__Exercise goal__: Render the data below as a JSON list of strings, with each line as its own string and blank lines omitted.

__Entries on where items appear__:

Begin

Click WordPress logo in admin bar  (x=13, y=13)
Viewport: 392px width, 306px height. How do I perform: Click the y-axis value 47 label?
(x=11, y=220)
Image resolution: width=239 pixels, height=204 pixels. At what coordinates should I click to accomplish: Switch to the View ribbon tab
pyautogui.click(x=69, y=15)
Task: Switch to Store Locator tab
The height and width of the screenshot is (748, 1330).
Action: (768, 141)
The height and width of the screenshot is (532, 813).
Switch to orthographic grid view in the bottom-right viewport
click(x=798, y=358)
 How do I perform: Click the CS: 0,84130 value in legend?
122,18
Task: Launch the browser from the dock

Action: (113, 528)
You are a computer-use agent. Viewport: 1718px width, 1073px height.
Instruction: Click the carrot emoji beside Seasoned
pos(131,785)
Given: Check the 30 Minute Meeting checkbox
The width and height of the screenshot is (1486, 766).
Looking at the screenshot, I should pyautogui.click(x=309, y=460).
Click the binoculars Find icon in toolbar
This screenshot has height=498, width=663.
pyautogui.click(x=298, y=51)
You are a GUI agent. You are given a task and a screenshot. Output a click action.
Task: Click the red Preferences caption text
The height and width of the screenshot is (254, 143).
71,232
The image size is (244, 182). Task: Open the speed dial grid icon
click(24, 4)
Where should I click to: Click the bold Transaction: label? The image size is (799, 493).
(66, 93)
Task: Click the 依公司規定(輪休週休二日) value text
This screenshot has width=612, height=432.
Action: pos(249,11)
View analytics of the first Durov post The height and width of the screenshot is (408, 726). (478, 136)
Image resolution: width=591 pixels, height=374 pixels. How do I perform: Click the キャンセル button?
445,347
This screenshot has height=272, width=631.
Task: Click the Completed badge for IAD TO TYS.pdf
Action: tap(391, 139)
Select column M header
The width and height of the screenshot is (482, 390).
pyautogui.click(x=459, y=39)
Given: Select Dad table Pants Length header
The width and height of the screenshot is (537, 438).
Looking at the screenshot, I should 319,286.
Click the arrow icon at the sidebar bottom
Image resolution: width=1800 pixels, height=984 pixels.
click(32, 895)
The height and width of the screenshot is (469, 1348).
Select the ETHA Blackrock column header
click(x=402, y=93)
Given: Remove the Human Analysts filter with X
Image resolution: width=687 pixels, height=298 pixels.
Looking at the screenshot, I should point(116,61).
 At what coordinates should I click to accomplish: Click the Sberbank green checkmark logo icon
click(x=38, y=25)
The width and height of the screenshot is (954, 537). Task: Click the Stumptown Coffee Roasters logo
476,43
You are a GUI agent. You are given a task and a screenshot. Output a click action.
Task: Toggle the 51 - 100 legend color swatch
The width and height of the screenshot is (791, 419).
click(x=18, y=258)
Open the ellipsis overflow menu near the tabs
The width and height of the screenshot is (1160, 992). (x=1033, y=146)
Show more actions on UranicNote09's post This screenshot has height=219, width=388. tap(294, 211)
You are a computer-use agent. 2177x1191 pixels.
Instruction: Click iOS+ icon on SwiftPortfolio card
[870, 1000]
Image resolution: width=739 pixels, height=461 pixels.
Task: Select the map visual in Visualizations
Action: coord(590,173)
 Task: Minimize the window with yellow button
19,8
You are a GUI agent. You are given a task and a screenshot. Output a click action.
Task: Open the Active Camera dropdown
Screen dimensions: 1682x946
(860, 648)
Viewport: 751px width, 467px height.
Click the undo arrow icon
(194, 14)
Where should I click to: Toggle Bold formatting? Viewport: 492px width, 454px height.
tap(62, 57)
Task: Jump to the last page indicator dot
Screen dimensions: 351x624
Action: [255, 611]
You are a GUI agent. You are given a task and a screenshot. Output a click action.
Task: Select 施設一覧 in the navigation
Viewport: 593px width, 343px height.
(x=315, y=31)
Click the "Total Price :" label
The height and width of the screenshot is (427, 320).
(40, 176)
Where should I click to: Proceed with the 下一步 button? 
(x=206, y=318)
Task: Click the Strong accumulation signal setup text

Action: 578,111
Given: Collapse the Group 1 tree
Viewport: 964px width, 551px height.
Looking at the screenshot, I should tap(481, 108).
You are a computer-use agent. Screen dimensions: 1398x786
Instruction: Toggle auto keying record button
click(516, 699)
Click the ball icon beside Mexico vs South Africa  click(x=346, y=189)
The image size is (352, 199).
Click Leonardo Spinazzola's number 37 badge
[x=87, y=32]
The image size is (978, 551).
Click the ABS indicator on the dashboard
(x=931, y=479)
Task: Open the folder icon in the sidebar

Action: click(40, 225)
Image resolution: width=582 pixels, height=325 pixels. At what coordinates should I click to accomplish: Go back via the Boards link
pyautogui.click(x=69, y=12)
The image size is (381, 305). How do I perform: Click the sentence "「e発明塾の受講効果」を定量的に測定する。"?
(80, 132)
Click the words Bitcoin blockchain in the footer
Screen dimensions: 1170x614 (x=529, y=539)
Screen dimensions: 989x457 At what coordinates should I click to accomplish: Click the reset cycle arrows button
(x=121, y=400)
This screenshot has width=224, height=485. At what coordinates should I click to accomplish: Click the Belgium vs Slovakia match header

End

__Answer to the exercise__:
[
  "Click WordPress logo in admin bar  (x=13, y=13)",
  "Viewport: 392px width, 306px height. How do I perform: Click the y-axis value 47 label?",
  "(x=11, y=220)",
  "Image resolution: width=239 pixels, height=204 pixels. At what coordinates should I click to accomplish: Switch to the View ribbon tab",
  "pyautogui.click(x=69, y=15)",
  "Task: Switch to Store Locator tab",
  "The height and width of the screenshot is (748, 1330).",
  "Action: (768, 141)",
  "The height and width of the screenshot is (532, 813).",
  "Switch to orthographic grid view in the bottom-right viewport",
  "click(x=798, y=358)",
  " How do I perform: Click the CS: 0,84130 value in legend?",
  "122,18",
  "Task: Launch the browser from the dock",
  "Action: (113, 528)",
  "You are a computer-use agent. Viewport: 1718px width, 1073px height.",
  "Instruction: Click the carrot emoji beside Seasoned",
  "pos(131,785)",
  "Given: Check the 30 Minute Meeting checkbox",
  "The width and height of the screenshot is (1486, 766).",
  "Looking at the screenshot, I should pyautogui.click(x=309, y=460).",
  "Click the binoculars Find icon in toolbar",
  "This screenshot has height=498, width=663.",
  "pyautogui.click(x=298, y=51)",
  "You are a GUI agent. You are given a task and a screenshot. Output a click action.",
  "Task: Click the red Preferences caption text",
  "The height and width of the screenshot is (254, 143).",
  "71,232",
  "The image size is (244, 182). Task: Open the speed dial grid icon",
  "click(24, 4)",
  "Where should I click to: Click the bold Transaction: label? The image size is (799, 493).",
  "(66, 93)",
  "Task: Click the 依公司規定(輪休週休二日) value text",
  "This screenshot has width=612, height=432.",
  "Action: pos(249,11)",
  "View analytics of the first Durov post The height and width of the screenshot is (408, 726). (478, 136)",
  "Image resolution: width=591 pixels, height=374 pixels. How do I perform: Click the キャンセル button?",
  "445,347",
  "This screenshot has height=272, width=631.",
  "Task: Click the Completed badge for IAD TO TYS.pdf",
  "Action: tap(391, 139)",
  "Select column M header",
  "The width and height of the screenshot is (482, 390).",
  "pyautogui.click(x=459, y=39)",
  "Given: Select Dad table Pants Length header",
  "The width and height of the screenshot is (537, 438).",
  "Looking at the screenshot, I should 319,286.",
  "Click the arrow icon at the sidebar bottom",
  "Image resolution: width=1800 pixels, height=984 pixels.",
  "click(32, 895)",
  "The height and width of the screenshot is (469, 1348).",
  "Select the ETHA Blackrock column header",
  "click(x=402, y=93)",
  "Given: Remove the Human Analysts filter with X",
  "Image resolution: width=687 pixels, height=298 pixels.",
  "Looking at the screenshot, I should point(116,61).",
  " At what coordinates should I click to accomplish: Click the Sberbank green checkmark logo icon",
  "click(x=38, y=25)",
  "The width and height of the screenshot is (954, 537). Task: Click the Stumptown Coffee Roasters logo",
  "476,43",
  "You are a GUI agent. You are given a task and a screenshot. Output a click action.",
  "Task: Toggle the 51 - 100 legend color swatch",
  "The width and height of the screenshot is (791, 419).",
  "click(x=18, y=258)",
  "Open the ellipsis overflow menu near the tabs",
  "The width and height of the screenshot is (1160, 992). (x=1033, y=146)",
  "Show more actions on UranicNote09's post This screenshot has height=219, width=388. tap(294, 211)",
  "You are a computer-use agent. 2177x1191 pixels.",
  "Instruction: Click iOS+ icon on SwiftPortfolio card",
  "[870, 1000]",
  "Image resolution: width=739 pixels, height=461 pixels.",
  "Task: Select the map visual in Visualizations",
  "Action: coord(590,173)",
  " Task: Minimize the window with yellow button",
  "19,8",
  "You are a GUI agent. You are given a task and a screenshot. Output a click action.",
  "Task: Open the Active Camera dropdown",
  "Screen dimensions: 1682x946",
  "(860, 648)",
  "Viewport: 751px width, 467px height.",
  "Click the undo arrow icon",
  "(194, 14)",
  "Where should I click to: Toggle Bold formatting? Viewport: 492px width, 454px height.",
  "tap(62, 57)",
  "Task: Jump to the last page indicator dot",
  "Screen dimensions: 351x624",
  "Action: [255, 611]",
  "You are a GUI agent. You are given a task and a screenshot. Output a click action.",
  "Task: Select 施設一覧 in the navigation",
  "Viewport: 593px width, 343px height.",
  "(x=315, y=31)",
  "Click the \"Total Price :\" label",
  "The height and width of the screenshot is (427, 320).",
  "(40, 176)",
  "Where should I click to: Proceed with the 下一步 button? ",
  "(x=206, y=318)",
  "Task: Click the Strong accumulation signal setup text",
  "Action: 578,111",
  "Given: Collapse the Group 1 tree",
  "Viewport: 964px width, 551px height.",
  "Looking at the screenshot, I should tap(481, 108).",
  "You are a computer-use agent. Screen dimensions: 1398x786",
  "Instruction: Toggle auto keying record button",
  "click(516, 699)",
  "Click the ball icon beside Mexico vs South Africa  click(x=346, y=189)",
  "The image size is (352, 199).",
  "Click Leonardo Spinazzola's number 37 badge",
  "[x=87, y=32]",
  "The image size is (978, 551).",
  "Click the ABS indicator on the dashboard",
  "(x=931, y=479)",
  "Task: Open the folder icon in the sidebar",
  "Action: click(40, 225)",
  "Image resolution: width=582 pixels, height=325 pixels. At what coordinates should I click to accomplish: Go back via the Boards link",
  "pyautogui.click(x=69, y=12)",
  "The image size is (381, 305). How do I perform: Click the sentence \"「e発明塾の受講効果」を定量的に測定する。\"?",
  "(80, 132)",
  "Click the words Bitcoin blockchain in the footer",
  "Screen dimensions: 1170x614 (x=529, y=539)",
  "Screen dimensions: 989x457 At what coordinates should I click to accomplish: Click the reset cycle arrows button",
  "(x=121, y=400)",
  "This screenshot has width=224, height=485. At what coordinates should I click to accomplish: Click the Belgium vs Slovakia match header"
]